IKON fired him in 1998 after his involvement in the execution of 33 business acquisitions. McBride then sued IKON for $10 million, claiming breach of contract, nonpayment of wages, and fraud. IKON counter-sued, and the case was eventually settled.

McBride was subsequently involved in two startups: SBI and Company, a professional services company, which he founded and served as CEO, and later PointServe, a software company of which he was also CEO. He raised venture capital for both of these companies. McBride was the president of Franklin Covey's online planning business from August 2000 until a few months prior to joining the SCO Group as CEO.

== Leadership of The SCO Group ==

McBride has been controversial in the information technology industry for his role as the CEO of SCO in asserting broad claims of intellectual property ownership of the various UNIX operating systems derivatives developed by IBM under a license originally granted by AT&T Corporation. Open source, free software and Linux developers and supporters, and the computer industry at large have been outspoken and highly critical and skeptical of McBride and SCO's claims in these areas.

Ty Mattingly, a former Novell Executive Vice President and co-worker of McBride was quoted as saying, "Congratulations. In a few short months you've dethroned Bill Gates as the most hated man in the industry." McBride claimed he received death threats as a result of the SCO-IBM lawsuits, and had a package of worms mailed to his home, prompting him to carry a firearm and to employ multiple bodyguards. During an interview, when asked about the popularity of the lawsuit against IBM, McBride answered: "We're either right or we're not. If we're wrong, we deserve people throwing rocks at us."

Under McBride's leadership, SCO saw a surge in stock price from under $2 in March 2003 to over $20 just six months later. Following several adverse rulings issued by the United States District Court in Utah, SCO's stock value dropped to under $1. On April 27, 2007, NASDAQ served notice that the company would be delisted if SCO's stock price did not increase above $1 for a minimum of 10 consecutive days over the course of 180 business days, ending October 22, 2007.

On August 10, 2007, the United States District Court in Utah issued a ruling that Novell had retained ownership of the System V UNIX copyrights and that SCO was in breach of its covenants to provide Novell with the previously agreed royalties to the Unix technology Novell had originally sold to SCO. Following this ruling, the value of SCO stock fell to just $0.44 per share, a one-day drop of more than 70%. On September 14, 2007, SCO filed for Chapter 11 bankruptcy protection, and by September 18 its share price had reached $0.18 per share.
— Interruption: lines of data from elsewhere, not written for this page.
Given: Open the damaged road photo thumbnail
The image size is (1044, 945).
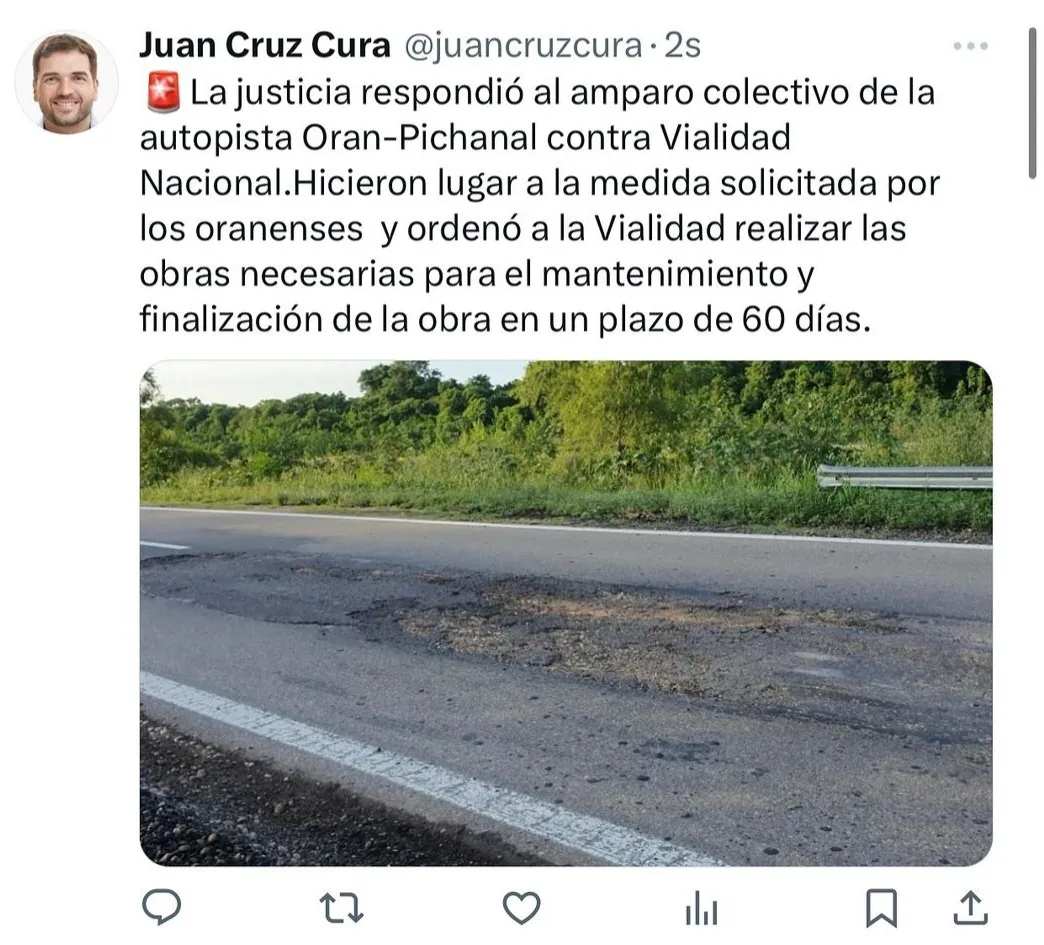Looking at the screenshot, I should click(566, 613).
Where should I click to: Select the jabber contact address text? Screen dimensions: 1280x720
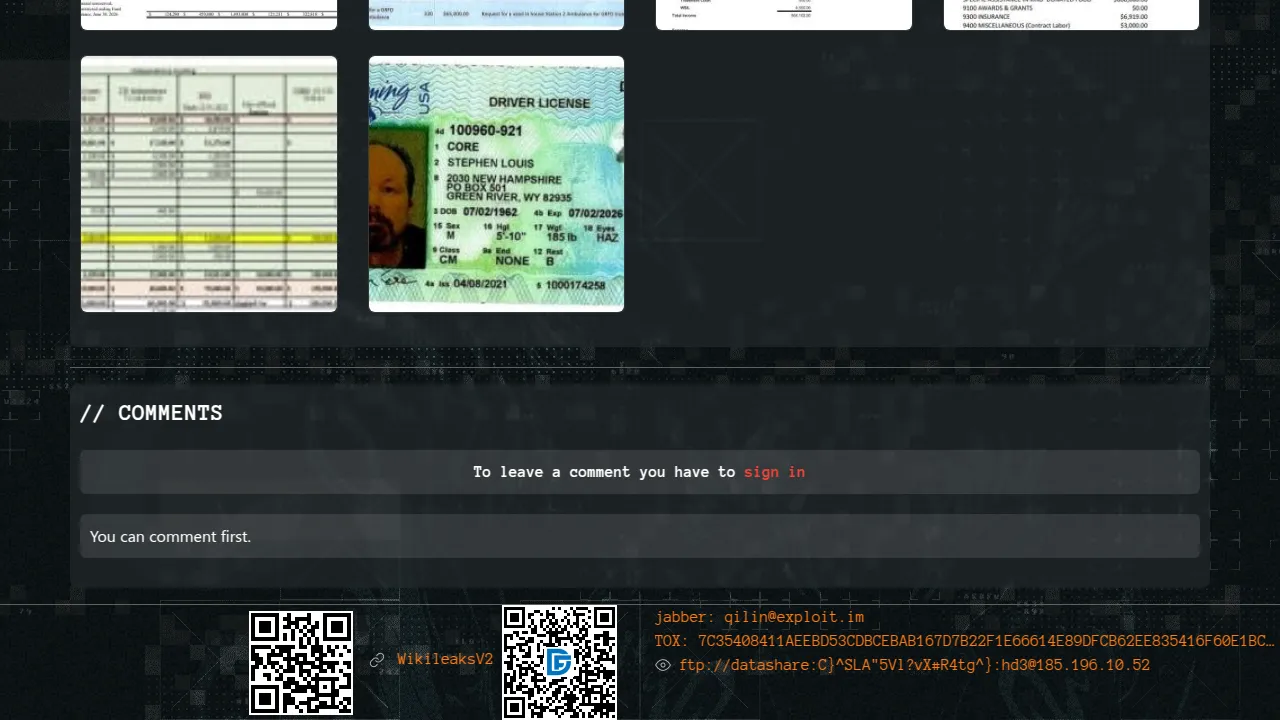point(759,618)
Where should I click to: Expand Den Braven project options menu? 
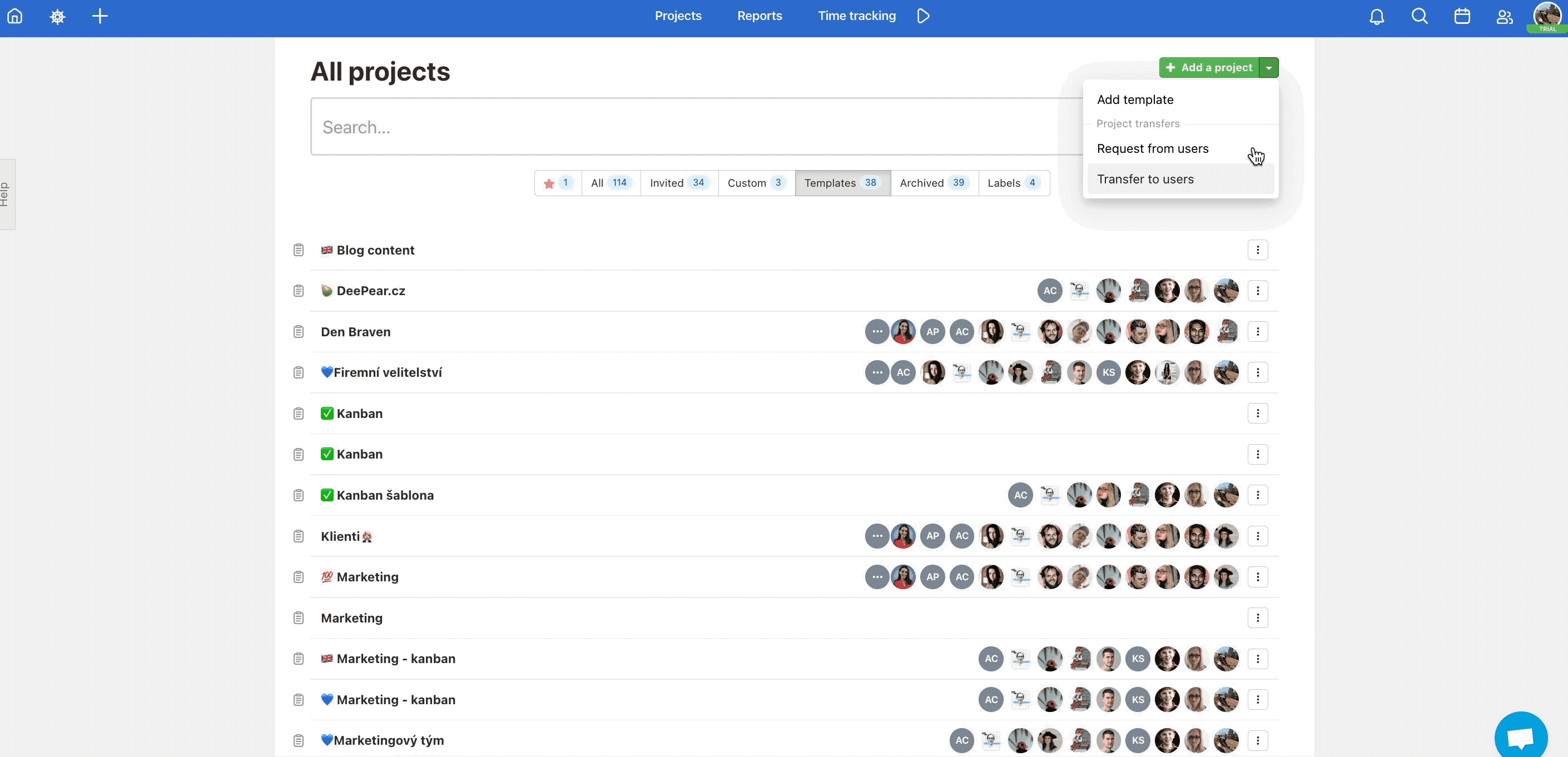pyautogui.click(x=1259, y=331)
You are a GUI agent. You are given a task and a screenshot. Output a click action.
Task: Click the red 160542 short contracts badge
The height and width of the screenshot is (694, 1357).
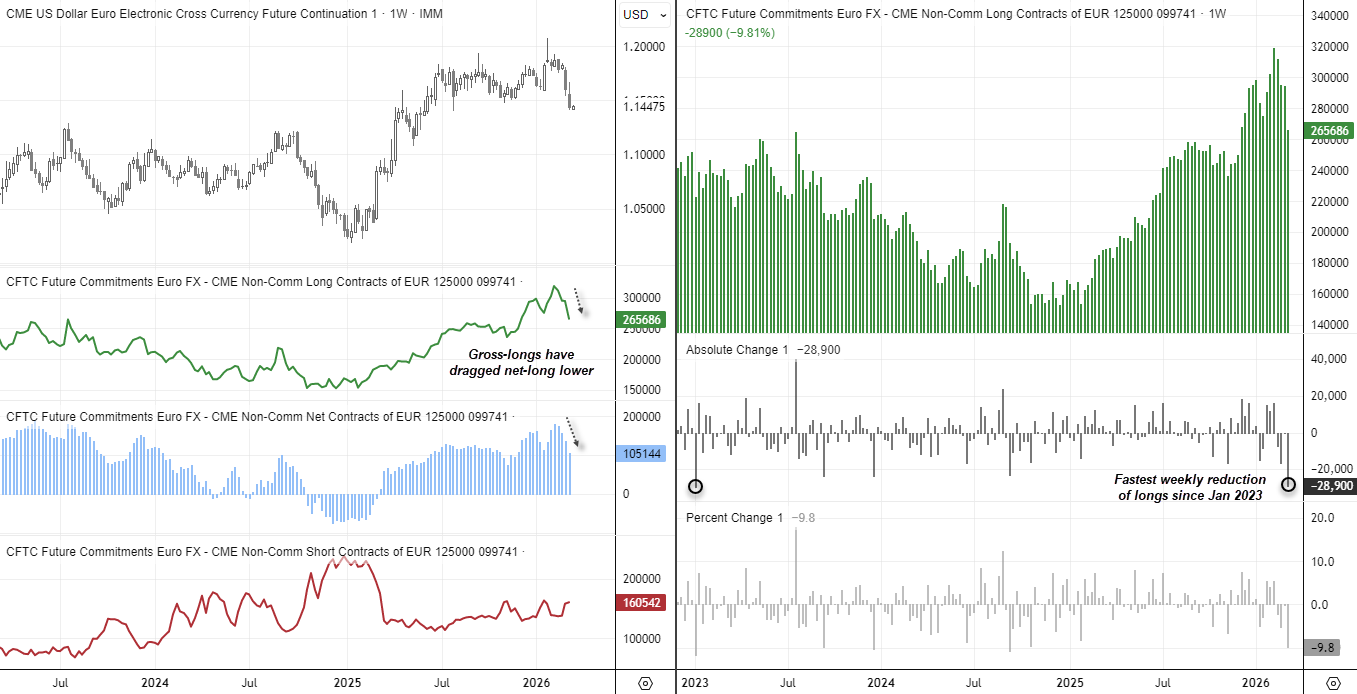[641, 604]
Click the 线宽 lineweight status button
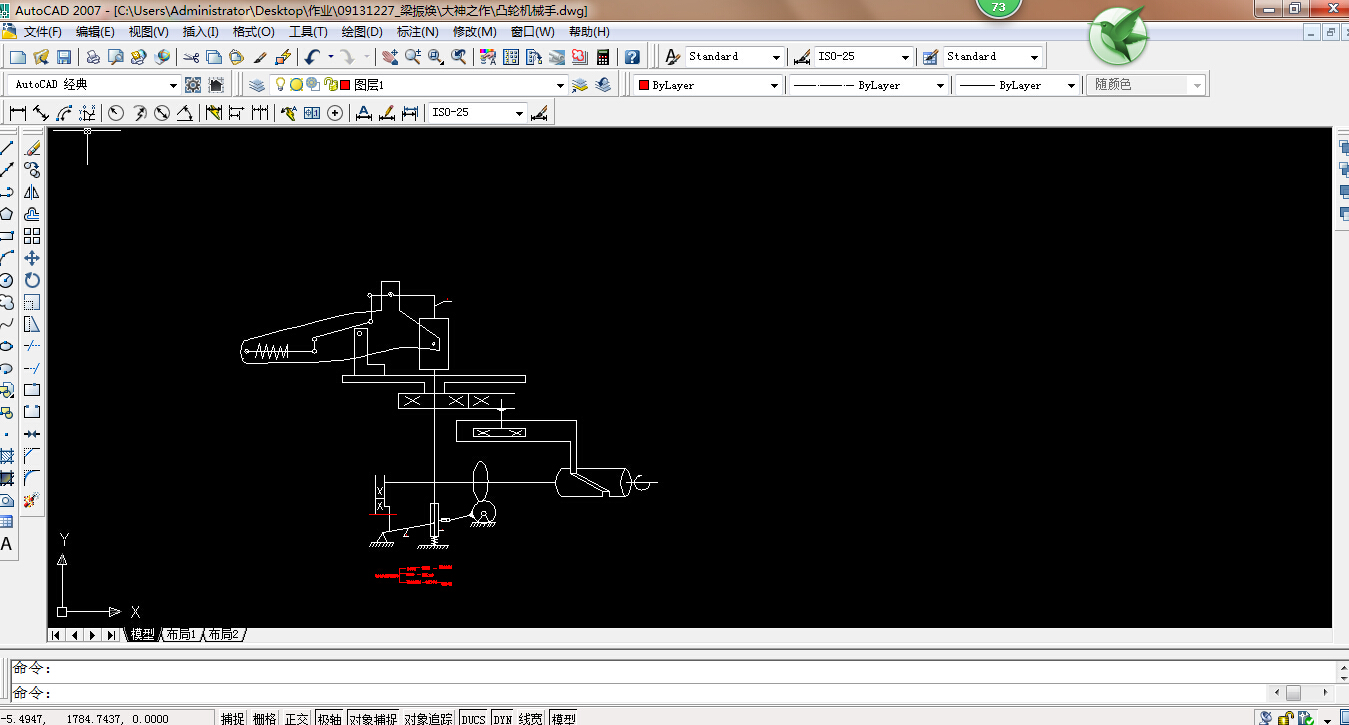1349x725 pixels. (x=530, y=718)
On December 21, 2007, SCO received a NASDAQ delisting notice and trading was suspended on December 27, 2007. The stock price was $0.12 per share.

One of the reorganization plans put forward by SCO as part of its bankruptcy proceedings in Delaware required McBride to resign from SCO. The Memorandum of Understanding (MOU) between SCO and SNCP (Stephen Norris & Co. Capital Partners) included the note that "upon the effective date of the Proposed Plan of Reorganization, the existing CEO of the Company, Darl McBride, will resign immediately." The plan called for "a favorable resolution of the Novell/IBM Litigation". The plan was withdrawn by SCO following objections which highlighted the lack of detail given to the court and other interested parties about the plan.

On October 14, 2009, McBride was terminated as Chief Executive Officer and President of The SCO Group.

==Subsequent career==
On April 9, 2010 McBride purchased the SCO Mobility intellectual property from The SCO Group for $100,000. McBride turned his purchase of SCO's mobility assets into a company called Shout TV Inc.
  It developed a mobile app called SHOUT, a free trivia game that integrated with live sporting events and awarded winners with cash and other prizes. Shout was acquired by MMA Global in 2018, and McBride left the combined company in 2021, after filing for personal bankruptcy in December 2020.

==Death==
According to his published obituary, Darl McBride lost his life to ALS complications on Monday, September 16, 2024.